"Misanthrøpe" de Damián Szifron : presque un grand thriller…
Un très petit nombre de thrillers ont marqué de manière – pour le moment – indélébile, mais également universelle le cinéma contemporain : les 3 qui viennent à l’esprit de tout le monde (quels que soient leurs qualités purement cinématographiques…) sont probablement le Silence des Agneaux (1991), Se7en (1995) et The Usual Suspects (1995), tous trois des années 90. Et quelque part, malgré la profusion et la qualité générale de thrillers qui pullulent littéralement parmi les sorties hebdomadaires dans les salles et sur les plateformes, on espère toujours voir LE nouveau film qui viendra challenger ces « classiques ». Eh bien, les premières quarante-cinq minutes de Misanthrøpe nous font croire très fort que, ça y est, on tient la perle rare.
Car cette histoire de tueur de masse – phénomène quasiment uniquement américain, mais jusqu’à quand ? – qui fait un carnage au cours du feu d’artifice de fin d’année à Baltimore, puis disparaît sans laisser aucune trace, et qui sera recherché par un duo d’enquêteurs pour le moins perturbés, coche toutes les bonnes cases : un point de départ original (pas de serial killer traditionnel, ouf !), des personnages intéressants et fortement caractérisés, une mise en scène singulière, originale sans être excessivement maniériste qui nous offre quelques images et quelques instants mémorables… Et puis il y a ce thème sous-terrain qui émerge peu à peu, celui de l’impossibilité grandissante de supporter la pression d’une société toute entière tournée vers la performance, la célébrité et la consommation, qui asphyxie et dévore ses membres avec la même efficacité industrielle qu’elle tue les animaux pour les consommer (à noter la scène remarquable de l’abattoir, mais aussi celle de l’océan de déchets à la lisière de la ville : deux moments essentiels à la compréhension du film, mais aussi deux images inoubliables).
Misanthrøpe est un film réalisé avec passion par des gens passionnés, ce qui se sent à chaque instant : l’excellent réalisateur argentin, Damián Szifron, dont le précédent film, les Nouveaux Sauvages avait déjà été remarqué, mais remonte déjà à près de 10 ans, a aussi écrit le scénario, tandis que Shailene Woodley, qui confirme ici brillamment tout le bien qu’on pensait d’elle, est co-productrice. Il faut ajouter à ce duo, largement responsable de la qualité du film, le nom de Ben Mendelsohn, fascinant dans le rôle de Goeffrey Lammark, l’enquêteur principal du FBI, torturé et obsédé par les jeux politiques autour de lui : parfois à la limite du cabotinage, il est celui qui insuffle le plus d’énergie à un film qui aurait sans doute tendance sinon à être plombé par la gravité de son thème et le profond désespoir de son personnage principal, Eleanor Falco (Woodley), esprit brillant ayant sombré dans l’addiction sous les coups que la vie lui a porté.

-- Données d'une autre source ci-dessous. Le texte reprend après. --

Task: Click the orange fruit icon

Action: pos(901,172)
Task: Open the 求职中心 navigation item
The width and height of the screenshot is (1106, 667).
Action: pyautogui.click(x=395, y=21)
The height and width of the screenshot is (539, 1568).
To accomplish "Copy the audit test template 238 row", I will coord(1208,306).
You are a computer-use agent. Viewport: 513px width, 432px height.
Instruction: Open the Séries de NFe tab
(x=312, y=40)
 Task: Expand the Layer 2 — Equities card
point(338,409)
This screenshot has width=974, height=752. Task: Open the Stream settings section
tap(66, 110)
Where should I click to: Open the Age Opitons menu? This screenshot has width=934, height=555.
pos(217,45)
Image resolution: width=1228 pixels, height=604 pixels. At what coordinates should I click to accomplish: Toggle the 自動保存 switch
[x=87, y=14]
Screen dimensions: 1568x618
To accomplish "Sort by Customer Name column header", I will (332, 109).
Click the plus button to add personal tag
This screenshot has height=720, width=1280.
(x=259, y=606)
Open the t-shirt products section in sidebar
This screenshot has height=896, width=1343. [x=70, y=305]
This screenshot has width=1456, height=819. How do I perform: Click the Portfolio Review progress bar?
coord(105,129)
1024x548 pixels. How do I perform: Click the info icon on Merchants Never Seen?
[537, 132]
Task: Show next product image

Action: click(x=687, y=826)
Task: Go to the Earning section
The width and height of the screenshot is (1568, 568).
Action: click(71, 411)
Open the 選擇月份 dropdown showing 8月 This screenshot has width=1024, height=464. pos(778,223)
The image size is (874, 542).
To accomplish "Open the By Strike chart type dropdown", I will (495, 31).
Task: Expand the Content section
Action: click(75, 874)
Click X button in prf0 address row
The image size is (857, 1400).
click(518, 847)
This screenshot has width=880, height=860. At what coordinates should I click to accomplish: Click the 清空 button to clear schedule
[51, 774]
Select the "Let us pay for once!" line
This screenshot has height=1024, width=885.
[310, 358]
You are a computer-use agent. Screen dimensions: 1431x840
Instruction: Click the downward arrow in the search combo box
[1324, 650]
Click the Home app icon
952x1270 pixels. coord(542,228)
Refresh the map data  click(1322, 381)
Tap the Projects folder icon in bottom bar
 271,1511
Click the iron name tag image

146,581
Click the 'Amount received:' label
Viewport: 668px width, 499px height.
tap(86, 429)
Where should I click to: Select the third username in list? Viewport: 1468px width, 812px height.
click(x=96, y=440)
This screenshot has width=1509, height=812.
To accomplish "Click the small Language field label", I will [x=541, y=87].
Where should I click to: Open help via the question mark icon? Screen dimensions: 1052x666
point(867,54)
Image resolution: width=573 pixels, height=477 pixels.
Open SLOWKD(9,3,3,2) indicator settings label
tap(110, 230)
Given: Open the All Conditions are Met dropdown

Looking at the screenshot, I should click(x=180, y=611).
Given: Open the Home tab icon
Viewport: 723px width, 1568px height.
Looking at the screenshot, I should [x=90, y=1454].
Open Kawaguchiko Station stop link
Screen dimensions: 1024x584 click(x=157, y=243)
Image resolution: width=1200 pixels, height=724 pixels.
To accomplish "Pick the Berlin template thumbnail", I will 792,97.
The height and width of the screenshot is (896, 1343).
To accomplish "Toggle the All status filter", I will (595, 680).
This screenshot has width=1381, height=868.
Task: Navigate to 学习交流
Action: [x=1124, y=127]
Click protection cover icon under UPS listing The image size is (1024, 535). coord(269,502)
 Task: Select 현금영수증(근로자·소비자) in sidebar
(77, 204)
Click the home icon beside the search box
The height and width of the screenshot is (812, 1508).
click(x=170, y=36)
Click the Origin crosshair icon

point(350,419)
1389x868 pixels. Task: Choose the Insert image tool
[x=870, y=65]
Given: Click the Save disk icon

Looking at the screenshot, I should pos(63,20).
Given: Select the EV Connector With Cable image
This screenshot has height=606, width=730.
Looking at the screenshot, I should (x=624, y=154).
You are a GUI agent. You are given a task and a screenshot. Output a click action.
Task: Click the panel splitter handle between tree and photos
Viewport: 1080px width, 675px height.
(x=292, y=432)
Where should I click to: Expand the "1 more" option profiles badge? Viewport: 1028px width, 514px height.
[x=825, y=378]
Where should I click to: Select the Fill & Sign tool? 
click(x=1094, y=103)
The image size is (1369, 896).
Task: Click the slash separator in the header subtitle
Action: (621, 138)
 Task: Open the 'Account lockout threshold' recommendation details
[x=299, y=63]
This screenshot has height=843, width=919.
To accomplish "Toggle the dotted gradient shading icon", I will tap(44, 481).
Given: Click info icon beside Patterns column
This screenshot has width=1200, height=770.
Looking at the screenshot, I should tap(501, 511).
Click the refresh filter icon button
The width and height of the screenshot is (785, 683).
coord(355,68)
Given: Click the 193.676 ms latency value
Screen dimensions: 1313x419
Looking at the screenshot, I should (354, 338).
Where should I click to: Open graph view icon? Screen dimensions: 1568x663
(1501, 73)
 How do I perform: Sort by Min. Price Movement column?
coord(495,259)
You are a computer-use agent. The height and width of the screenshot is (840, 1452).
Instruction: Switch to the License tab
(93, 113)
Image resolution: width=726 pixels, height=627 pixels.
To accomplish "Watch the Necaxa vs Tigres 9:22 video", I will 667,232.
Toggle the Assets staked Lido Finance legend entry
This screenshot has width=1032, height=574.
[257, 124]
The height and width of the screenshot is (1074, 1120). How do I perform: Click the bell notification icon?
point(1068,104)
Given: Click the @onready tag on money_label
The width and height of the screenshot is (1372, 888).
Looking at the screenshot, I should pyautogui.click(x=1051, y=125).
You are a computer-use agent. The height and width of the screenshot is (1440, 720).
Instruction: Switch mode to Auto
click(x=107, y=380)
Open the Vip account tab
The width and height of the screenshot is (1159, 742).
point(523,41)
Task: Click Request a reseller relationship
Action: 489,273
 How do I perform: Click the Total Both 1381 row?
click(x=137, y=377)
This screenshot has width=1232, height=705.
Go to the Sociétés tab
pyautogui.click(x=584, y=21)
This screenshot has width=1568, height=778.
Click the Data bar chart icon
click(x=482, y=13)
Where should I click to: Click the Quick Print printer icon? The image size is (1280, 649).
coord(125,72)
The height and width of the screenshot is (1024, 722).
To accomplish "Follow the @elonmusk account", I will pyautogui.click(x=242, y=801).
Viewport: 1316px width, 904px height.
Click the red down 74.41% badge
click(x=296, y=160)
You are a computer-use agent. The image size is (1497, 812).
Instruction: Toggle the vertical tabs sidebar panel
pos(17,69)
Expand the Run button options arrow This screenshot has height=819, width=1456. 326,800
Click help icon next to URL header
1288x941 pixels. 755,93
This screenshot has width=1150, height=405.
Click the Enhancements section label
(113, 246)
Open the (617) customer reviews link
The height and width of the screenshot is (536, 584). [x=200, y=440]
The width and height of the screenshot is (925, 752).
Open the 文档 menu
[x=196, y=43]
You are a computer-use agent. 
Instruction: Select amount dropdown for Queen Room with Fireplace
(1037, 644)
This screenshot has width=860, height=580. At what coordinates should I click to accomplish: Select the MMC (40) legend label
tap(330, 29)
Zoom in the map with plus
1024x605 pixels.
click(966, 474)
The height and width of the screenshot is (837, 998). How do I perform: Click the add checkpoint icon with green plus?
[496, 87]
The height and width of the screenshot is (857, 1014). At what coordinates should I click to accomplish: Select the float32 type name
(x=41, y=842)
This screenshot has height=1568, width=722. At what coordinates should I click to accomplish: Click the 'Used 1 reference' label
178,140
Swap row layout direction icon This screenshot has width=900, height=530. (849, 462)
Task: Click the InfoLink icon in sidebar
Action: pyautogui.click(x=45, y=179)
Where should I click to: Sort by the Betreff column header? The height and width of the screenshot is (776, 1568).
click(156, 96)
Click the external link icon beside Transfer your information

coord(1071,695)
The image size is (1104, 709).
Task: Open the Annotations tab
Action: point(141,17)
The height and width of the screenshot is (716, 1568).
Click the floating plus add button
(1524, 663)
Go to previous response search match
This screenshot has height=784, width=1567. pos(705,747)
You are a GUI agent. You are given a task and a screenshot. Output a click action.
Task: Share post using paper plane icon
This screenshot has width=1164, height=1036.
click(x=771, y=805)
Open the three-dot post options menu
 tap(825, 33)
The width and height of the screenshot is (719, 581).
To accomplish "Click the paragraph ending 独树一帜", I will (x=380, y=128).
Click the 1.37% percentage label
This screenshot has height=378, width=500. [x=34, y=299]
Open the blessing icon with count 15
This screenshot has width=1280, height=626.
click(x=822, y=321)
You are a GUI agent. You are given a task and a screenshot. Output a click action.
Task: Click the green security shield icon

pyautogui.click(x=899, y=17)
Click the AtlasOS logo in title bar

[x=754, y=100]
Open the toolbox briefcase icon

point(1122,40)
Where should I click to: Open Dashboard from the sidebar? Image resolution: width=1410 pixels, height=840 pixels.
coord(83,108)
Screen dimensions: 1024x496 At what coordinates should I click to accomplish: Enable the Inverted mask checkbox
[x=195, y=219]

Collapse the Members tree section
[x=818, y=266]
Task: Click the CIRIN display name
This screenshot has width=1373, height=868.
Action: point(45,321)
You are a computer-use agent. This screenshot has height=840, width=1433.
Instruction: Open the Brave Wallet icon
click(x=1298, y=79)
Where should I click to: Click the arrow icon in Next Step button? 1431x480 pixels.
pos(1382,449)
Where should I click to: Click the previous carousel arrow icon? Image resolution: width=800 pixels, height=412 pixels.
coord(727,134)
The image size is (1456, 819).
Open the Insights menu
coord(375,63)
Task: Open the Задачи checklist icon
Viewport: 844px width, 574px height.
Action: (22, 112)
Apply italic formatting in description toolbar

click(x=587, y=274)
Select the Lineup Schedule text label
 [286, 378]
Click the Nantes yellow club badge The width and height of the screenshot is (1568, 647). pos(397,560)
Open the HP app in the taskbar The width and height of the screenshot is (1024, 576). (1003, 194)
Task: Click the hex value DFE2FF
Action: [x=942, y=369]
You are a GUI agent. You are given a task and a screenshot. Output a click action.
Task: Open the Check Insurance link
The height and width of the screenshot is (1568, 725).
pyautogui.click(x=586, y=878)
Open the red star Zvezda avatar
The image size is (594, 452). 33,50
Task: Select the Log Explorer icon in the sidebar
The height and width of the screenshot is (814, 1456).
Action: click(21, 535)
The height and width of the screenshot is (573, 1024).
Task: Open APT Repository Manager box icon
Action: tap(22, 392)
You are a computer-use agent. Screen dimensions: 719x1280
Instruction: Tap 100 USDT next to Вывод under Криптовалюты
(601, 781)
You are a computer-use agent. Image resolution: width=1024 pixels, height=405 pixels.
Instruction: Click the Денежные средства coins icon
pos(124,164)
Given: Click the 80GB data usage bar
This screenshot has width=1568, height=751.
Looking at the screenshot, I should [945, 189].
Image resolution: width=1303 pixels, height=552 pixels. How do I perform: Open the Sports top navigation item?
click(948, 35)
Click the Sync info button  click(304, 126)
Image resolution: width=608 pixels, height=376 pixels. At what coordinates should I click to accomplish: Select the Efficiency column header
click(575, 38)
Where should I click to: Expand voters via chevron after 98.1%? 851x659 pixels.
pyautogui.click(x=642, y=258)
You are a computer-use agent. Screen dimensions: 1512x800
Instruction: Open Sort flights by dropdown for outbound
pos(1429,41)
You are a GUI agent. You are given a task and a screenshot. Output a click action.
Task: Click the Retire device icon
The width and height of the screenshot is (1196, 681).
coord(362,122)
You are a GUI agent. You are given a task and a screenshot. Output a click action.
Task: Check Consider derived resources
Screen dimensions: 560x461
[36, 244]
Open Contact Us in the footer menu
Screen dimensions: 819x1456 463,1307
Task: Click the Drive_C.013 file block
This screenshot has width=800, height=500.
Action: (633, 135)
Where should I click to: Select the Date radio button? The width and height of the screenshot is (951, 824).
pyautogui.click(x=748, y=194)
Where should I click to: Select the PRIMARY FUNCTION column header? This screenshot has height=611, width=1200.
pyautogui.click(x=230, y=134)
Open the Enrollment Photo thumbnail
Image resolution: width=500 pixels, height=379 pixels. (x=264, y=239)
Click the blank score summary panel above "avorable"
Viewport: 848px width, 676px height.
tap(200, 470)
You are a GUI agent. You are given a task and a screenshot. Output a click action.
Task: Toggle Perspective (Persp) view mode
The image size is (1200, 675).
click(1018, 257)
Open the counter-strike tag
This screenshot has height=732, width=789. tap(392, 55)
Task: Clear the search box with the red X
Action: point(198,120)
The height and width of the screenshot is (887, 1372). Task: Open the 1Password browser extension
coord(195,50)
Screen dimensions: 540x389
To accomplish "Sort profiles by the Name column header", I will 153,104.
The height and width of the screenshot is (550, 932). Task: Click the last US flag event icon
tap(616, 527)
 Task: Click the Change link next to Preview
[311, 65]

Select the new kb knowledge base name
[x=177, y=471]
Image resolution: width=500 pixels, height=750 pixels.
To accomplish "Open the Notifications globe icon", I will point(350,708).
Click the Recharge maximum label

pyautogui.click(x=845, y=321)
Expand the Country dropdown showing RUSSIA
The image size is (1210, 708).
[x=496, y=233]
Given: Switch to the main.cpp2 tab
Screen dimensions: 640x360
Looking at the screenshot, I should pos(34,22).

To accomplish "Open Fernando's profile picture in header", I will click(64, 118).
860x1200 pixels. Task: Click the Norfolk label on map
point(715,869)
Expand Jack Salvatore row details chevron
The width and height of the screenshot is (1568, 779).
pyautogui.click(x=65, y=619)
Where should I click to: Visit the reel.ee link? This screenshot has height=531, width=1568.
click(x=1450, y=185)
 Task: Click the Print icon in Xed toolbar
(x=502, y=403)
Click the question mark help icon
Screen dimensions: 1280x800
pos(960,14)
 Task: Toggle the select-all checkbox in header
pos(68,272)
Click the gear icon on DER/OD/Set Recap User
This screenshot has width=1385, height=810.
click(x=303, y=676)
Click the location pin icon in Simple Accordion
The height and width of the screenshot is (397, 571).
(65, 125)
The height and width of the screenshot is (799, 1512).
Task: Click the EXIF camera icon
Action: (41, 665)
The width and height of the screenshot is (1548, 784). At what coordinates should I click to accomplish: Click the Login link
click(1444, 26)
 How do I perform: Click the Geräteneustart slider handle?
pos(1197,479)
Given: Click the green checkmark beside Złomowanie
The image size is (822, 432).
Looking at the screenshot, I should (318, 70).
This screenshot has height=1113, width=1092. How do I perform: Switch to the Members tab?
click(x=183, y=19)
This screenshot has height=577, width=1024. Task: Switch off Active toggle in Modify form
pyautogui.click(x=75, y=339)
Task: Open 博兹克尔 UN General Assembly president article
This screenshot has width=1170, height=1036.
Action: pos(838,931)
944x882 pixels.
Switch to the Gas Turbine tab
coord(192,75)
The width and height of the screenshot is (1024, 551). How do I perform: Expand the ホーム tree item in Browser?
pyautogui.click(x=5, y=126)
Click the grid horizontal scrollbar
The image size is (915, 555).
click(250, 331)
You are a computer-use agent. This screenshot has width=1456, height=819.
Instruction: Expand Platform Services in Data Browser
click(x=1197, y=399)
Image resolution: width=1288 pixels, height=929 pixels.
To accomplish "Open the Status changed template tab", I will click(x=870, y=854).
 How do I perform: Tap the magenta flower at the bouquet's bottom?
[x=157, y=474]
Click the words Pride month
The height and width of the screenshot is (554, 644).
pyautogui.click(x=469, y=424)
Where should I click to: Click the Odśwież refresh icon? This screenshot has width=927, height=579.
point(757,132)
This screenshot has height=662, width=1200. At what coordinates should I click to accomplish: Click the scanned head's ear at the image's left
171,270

Il faut maintenant reconnaître que, malheureusement, Misanthrøpe ne tient pas toutes ses promesses, et revient peu à peu à un format et une histoire plus convenue, ce qui fait que, non, il n’atteint pas le Panthéon du genre. La faute à un scénario qui cesse de surprendre dans sa dernière partie, qui ne trouve pas le moyen de nous surprendre comme nous l’espérions. Et puis, soyons juste, le tueur de masse, pourtant porteur d’un message fort, à la fois touchant et pertinent, s’avère bien en deçà de ce que nous attendions après une première partie de film aussi impressionnante. Même s’il est évidemment difficile à qui que ce soir de rivaliser en termes d’interprétation avec un Anthony Hopkins ou un Kevin Spacey, Misanthrøpe aurait certainement eu besoin d’un acteur plus charismatique pour que les dernières scènes du film soient inoubliables.
En l’état, nous sommes quand même face à un thriller hors du commun, qui a le mérite de ne pas suivre, pendant une bonne partie de ses deux heures, les codes bien usés du genre.
PS : Félicitons, car c’est trop rare pour le passer sous silence, les distributeurs français du film qui ont remplacé le titre original très, très faible (To Catch a Killer, référence absurde au To Catch a Thief d’Hitchcock ?) par Misanthrøpe, beaucoup plus pertinent… même si le « o barré » semble une référence, inutile, elle, au très grand Zodiac de Fincher.